- Your goal
Both the line containing "Task: Open Project panel settings gear" and the line containing "Image resolution: width=868" belong to the span. Output exactly that span from the listing below, and nothing outside it.
══ Given records
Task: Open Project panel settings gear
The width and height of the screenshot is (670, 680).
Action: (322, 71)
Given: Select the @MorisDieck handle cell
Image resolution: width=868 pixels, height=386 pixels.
════
══ Given records
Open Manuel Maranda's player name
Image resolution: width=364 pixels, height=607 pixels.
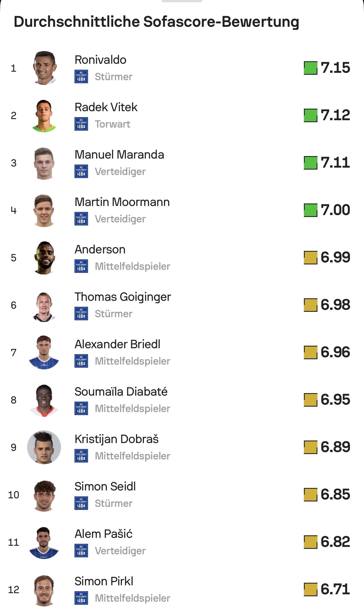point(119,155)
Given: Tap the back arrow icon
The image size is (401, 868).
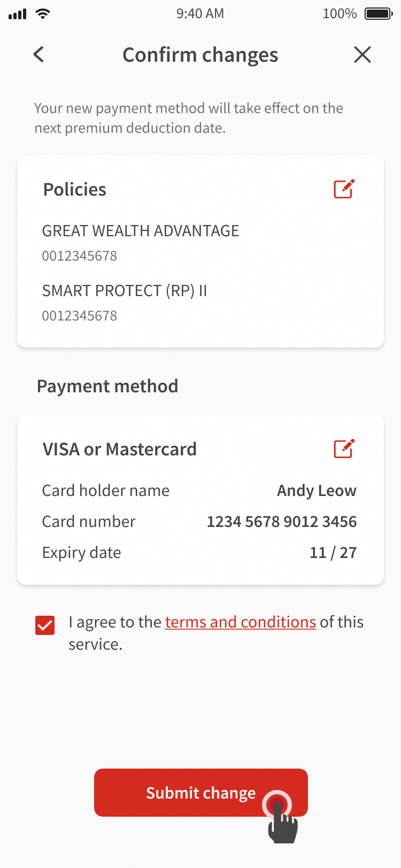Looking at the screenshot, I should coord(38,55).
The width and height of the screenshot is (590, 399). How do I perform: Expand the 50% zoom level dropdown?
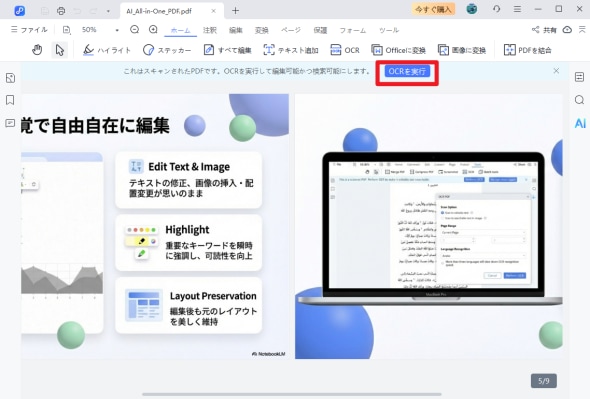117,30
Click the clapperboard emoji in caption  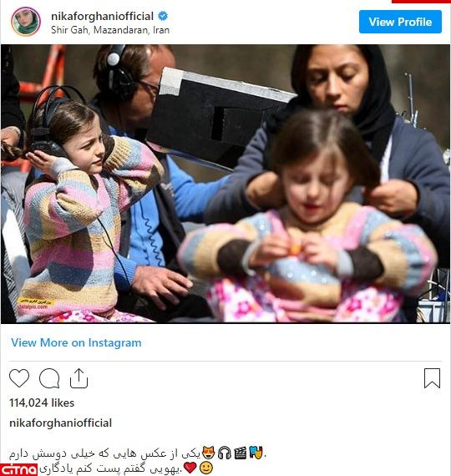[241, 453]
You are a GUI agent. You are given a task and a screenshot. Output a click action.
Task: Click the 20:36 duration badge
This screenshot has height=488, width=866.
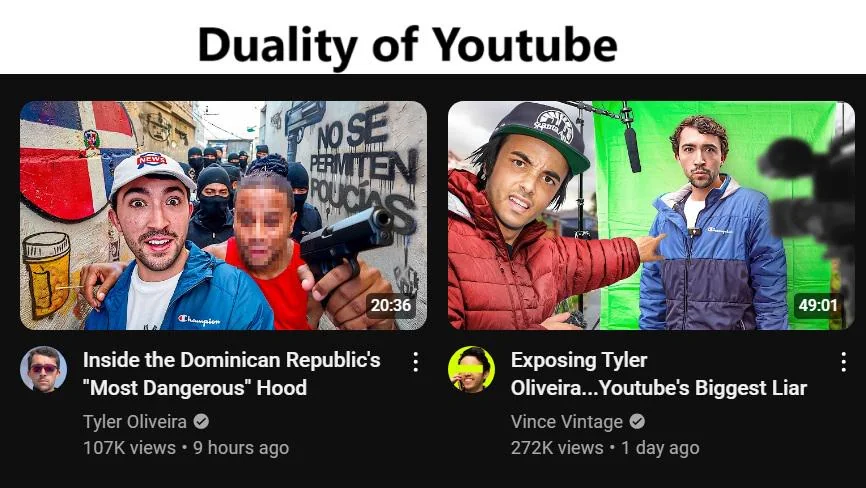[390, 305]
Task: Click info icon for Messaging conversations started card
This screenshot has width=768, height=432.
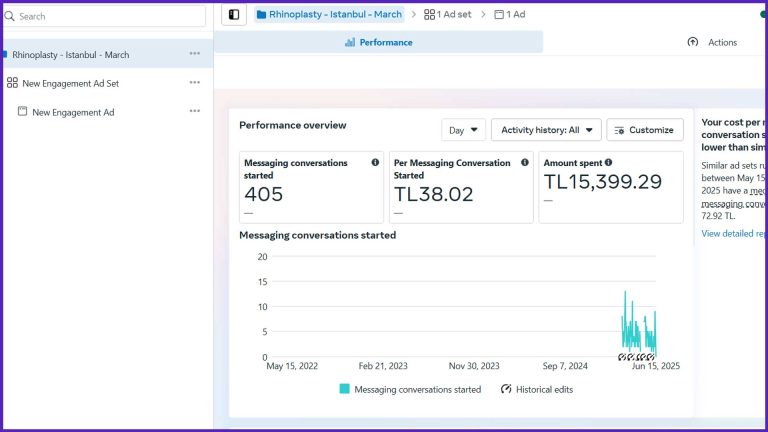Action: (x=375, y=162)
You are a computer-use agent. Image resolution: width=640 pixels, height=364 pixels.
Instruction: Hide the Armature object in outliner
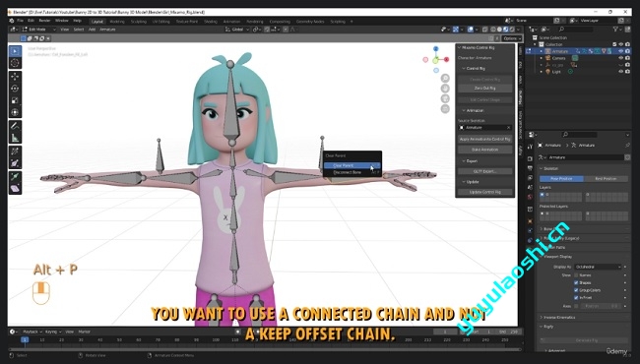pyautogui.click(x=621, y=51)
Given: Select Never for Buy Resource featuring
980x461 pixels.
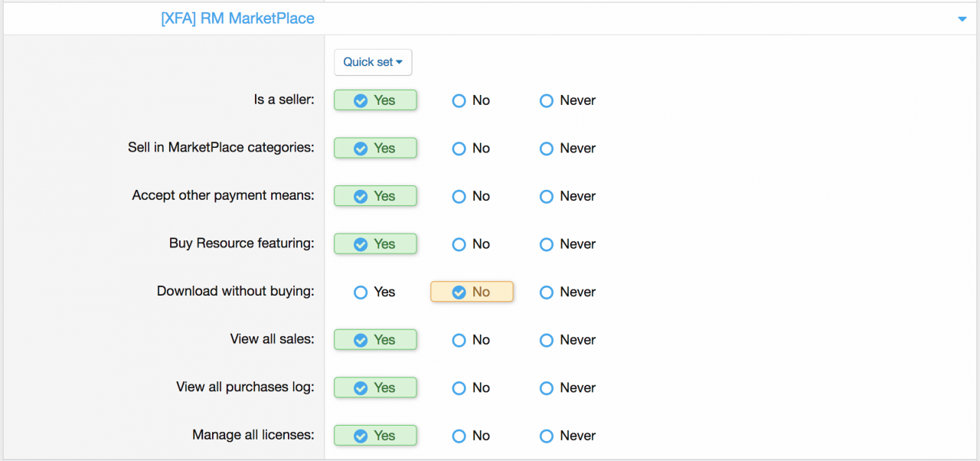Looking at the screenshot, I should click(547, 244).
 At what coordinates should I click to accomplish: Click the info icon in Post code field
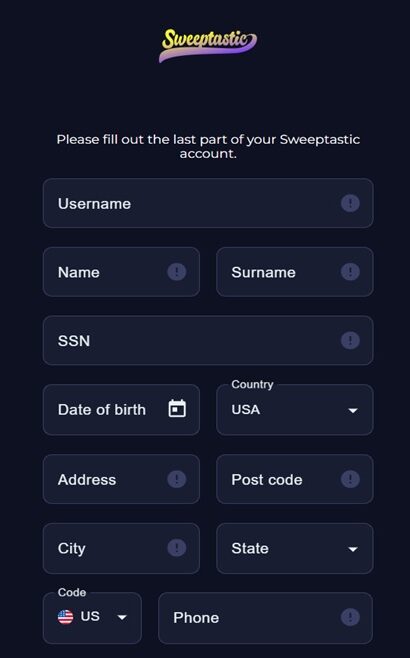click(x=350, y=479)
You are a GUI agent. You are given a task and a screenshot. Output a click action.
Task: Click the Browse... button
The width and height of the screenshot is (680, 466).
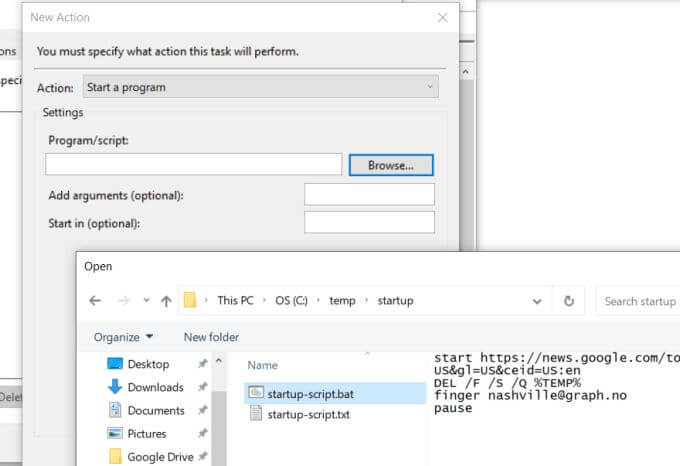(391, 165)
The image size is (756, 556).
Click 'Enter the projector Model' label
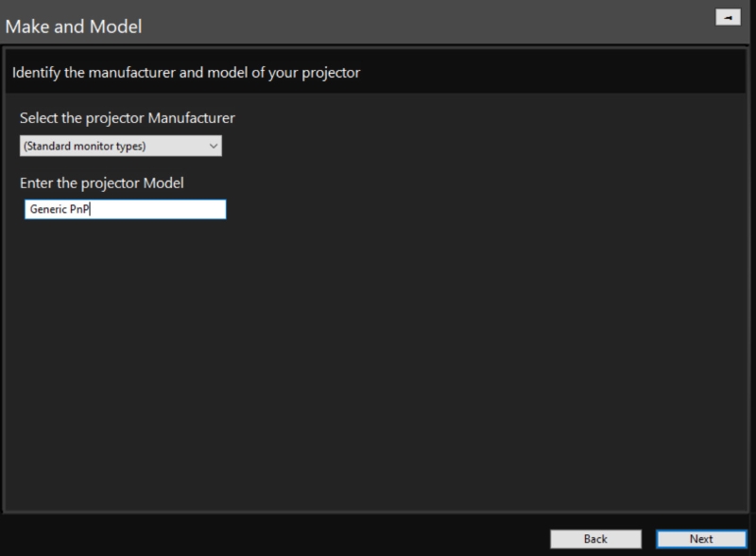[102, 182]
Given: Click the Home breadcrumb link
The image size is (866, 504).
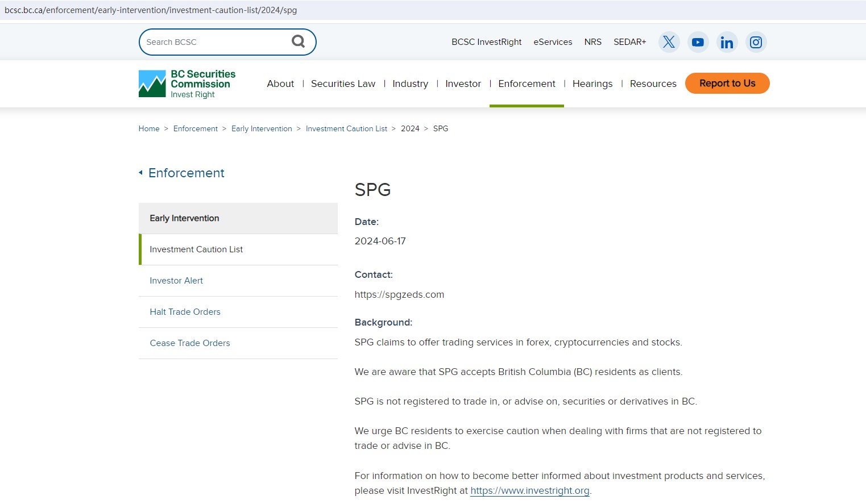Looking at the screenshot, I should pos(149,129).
════
══ Given records
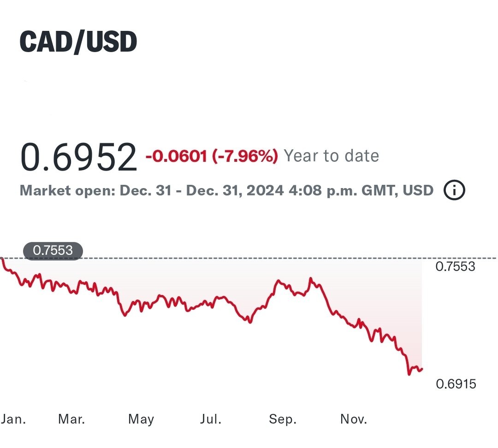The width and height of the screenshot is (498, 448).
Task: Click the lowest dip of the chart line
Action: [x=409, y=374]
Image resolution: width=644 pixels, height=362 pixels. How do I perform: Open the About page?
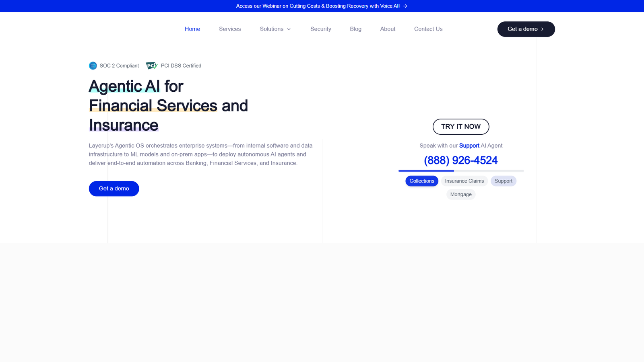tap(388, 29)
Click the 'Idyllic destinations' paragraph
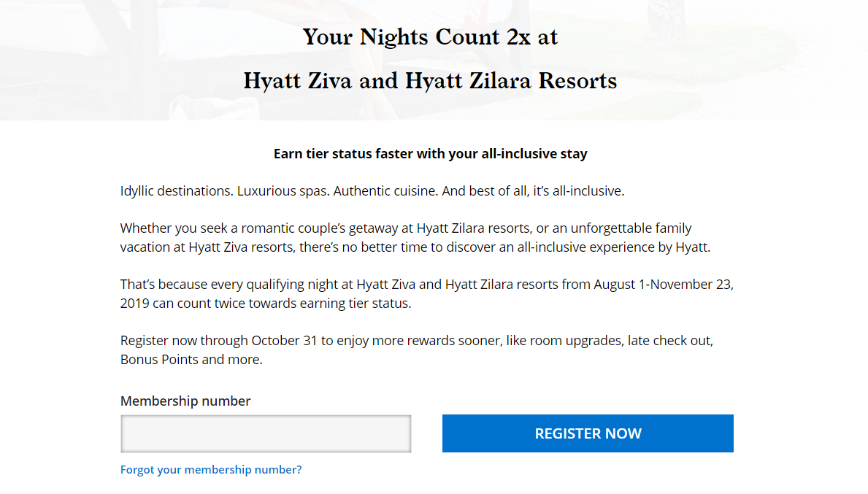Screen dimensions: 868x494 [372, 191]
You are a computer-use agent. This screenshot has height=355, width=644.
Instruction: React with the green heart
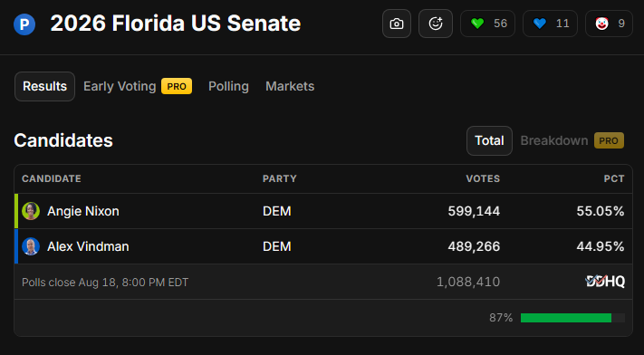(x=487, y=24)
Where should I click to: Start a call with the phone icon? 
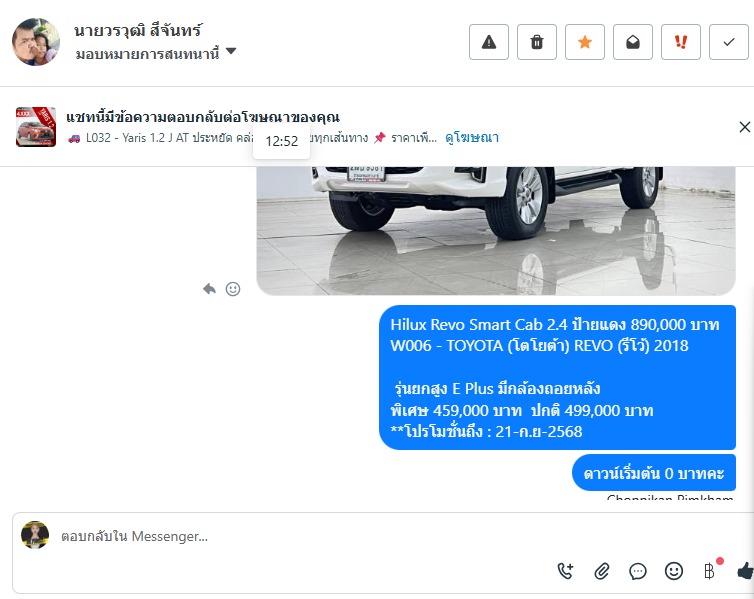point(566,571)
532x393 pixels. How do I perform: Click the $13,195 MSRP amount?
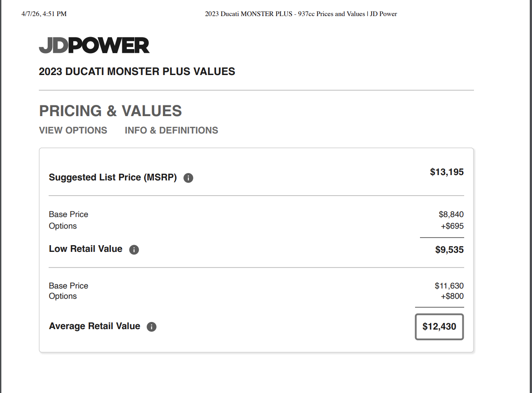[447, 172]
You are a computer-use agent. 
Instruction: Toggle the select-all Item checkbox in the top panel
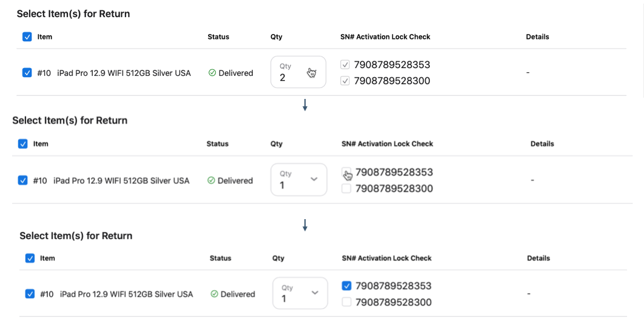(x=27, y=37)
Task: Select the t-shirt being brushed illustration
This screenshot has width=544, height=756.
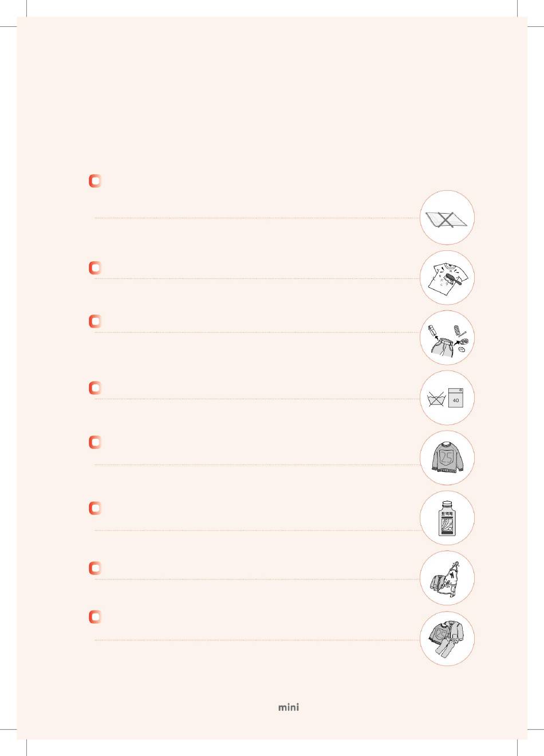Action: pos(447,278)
════
- Response area
Task: Open Project panel settings gear
The width and height of the screenshot is (670, 680).
Action: (322, 71)
Given: Select the @MorisDieck handle cell
Image resolution: width=868 pixels, height=386 pixels.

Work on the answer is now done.